WASHINGTON
Türkiye and UN Secretary-General Antonio Guterres are “working hard” to revive the Black Sea grain deal, said White House National Security Advisor Jake Sullivan on Friday.
During a press briefing, Sullivan said the US does not see an immediate pathway back to the deal, saying that “Russia’s excuses, answers on this just keep shifting.”
“We’re going to continue to press on them (Russians). We’re going to call on the rest of the world to do the same. We know the Turks are working hard at this, Guterres is working hard at this. So we hope that they can generate an outcome,” said Sullivan.
“But the Russians are not giving us a huge amount of cause for optimism at this moment,” he added.
On Wednesday, Guterres said he will meet Turkish, Ukrainian, and Russian leaders next week at the annual UN General Assembly meeting in New York in an effort to revive the deal.

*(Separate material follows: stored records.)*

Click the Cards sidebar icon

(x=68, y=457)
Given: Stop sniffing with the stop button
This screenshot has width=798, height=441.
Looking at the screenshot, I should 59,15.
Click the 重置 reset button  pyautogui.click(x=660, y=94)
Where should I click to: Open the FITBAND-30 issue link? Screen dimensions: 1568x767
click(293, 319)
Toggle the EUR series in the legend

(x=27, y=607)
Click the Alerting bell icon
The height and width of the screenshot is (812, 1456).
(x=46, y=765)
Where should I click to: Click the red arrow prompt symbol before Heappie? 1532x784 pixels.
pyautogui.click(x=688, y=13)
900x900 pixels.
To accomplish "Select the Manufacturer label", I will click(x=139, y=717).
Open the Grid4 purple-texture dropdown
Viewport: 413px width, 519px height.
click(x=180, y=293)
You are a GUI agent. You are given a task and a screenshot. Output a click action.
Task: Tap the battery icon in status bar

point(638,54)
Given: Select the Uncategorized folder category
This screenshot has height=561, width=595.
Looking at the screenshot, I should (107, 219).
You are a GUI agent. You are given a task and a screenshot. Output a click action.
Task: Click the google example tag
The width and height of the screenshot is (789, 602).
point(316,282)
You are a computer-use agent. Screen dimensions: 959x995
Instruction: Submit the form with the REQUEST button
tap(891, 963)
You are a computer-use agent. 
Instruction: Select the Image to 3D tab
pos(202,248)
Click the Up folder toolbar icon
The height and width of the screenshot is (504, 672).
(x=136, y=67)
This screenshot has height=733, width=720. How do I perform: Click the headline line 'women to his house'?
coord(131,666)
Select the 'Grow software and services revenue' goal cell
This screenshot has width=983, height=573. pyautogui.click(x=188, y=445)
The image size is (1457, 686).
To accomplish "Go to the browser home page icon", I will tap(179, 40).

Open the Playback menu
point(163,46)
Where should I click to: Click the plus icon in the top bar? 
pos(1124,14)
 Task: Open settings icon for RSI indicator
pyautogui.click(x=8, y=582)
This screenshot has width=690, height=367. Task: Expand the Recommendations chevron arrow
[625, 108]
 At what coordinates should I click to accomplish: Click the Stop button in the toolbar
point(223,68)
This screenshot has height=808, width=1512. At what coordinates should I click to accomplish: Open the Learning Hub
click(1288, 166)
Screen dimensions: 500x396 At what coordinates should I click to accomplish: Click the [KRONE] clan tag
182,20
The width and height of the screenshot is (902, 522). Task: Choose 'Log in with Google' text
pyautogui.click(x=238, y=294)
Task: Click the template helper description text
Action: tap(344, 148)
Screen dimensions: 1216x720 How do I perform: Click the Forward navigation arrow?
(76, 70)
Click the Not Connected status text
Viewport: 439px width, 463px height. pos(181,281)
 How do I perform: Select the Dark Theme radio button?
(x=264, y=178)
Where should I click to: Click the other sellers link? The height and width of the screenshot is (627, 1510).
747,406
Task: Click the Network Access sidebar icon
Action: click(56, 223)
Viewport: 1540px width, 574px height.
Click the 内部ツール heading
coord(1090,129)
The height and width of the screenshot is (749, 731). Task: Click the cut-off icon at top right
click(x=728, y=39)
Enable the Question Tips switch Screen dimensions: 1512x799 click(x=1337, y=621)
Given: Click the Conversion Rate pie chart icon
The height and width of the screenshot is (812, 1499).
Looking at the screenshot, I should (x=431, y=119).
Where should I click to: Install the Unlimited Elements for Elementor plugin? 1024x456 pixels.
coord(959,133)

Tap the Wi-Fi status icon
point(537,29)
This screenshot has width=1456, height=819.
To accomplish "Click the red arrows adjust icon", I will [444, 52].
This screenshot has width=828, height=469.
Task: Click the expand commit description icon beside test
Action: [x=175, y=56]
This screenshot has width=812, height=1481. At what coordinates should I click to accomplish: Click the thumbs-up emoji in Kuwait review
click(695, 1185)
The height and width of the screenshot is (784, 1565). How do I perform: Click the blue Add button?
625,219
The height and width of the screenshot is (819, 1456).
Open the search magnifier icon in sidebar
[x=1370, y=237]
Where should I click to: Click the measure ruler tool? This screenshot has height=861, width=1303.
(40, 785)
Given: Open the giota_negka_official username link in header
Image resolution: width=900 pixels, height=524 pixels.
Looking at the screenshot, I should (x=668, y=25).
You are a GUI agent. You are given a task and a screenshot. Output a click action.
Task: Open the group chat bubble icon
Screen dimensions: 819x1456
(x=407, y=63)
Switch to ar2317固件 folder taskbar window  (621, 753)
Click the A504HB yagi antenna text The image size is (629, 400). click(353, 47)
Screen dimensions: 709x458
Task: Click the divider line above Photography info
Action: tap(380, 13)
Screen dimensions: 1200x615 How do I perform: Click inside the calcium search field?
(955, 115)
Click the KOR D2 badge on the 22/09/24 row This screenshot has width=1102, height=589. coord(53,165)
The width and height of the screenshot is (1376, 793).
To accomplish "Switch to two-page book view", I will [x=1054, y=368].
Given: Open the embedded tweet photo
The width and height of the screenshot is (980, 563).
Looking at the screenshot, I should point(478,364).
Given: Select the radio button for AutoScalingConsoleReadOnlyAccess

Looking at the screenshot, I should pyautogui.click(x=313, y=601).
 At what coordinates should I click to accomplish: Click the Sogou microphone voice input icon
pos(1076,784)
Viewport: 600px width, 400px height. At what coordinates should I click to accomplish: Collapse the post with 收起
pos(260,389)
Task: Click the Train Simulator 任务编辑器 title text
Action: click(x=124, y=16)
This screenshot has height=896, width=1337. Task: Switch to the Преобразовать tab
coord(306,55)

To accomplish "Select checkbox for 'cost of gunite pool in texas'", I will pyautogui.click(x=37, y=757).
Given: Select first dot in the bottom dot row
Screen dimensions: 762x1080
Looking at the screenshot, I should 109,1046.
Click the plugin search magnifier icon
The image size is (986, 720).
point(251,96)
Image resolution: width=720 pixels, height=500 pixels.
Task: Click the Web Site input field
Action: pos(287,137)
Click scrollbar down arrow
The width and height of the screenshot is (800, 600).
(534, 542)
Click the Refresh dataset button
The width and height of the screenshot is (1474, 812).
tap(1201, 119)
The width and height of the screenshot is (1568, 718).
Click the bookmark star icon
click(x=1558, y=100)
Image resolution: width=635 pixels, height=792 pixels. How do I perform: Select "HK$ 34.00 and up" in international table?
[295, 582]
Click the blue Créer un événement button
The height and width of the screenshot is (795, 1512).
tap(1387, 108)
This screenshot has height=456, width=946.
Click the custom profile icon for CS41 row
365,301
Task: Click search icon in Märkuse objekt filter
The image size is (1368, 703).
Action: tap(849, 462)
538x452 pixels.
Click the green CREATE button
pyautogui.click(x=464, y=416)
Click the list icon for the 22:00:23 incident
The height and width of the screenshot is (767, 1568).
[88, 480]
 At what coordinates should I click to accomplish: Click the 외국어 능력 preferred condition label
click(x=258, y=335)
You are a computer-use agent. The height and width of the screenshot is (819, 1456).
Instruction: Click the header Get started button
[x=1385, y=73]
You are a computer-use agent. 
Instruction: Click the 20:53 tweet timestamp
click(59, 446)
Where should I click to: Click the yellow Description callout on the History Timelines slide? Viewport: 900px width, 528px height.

Russia suspended the grain deal in July because it said parts related to its demands have “not been implemented so far,” referring to the removal of obstacles to fertilizer exports and the inclusion of state-owned Russian Agricultural Bank in the SWIFT international payment system.
The agreement was signed in Istanbul in July 2022 by Russia, Ukraine, Türkiye and the UN, creating a safe corridor through the Black Sea for exports from three Ukrainian ports since the war began that February.
It helped rein in spiraling prices and ease a global food crisis by restoring the flow of wheat, sunflower oil, fertilizer and other products from Ukraine – one of the world’s largest grain exporters.
At the UN General Assembly, Ukrainian President Volodymyr Zelenskyy will be attending the global gathering of world leaders for the first time in person.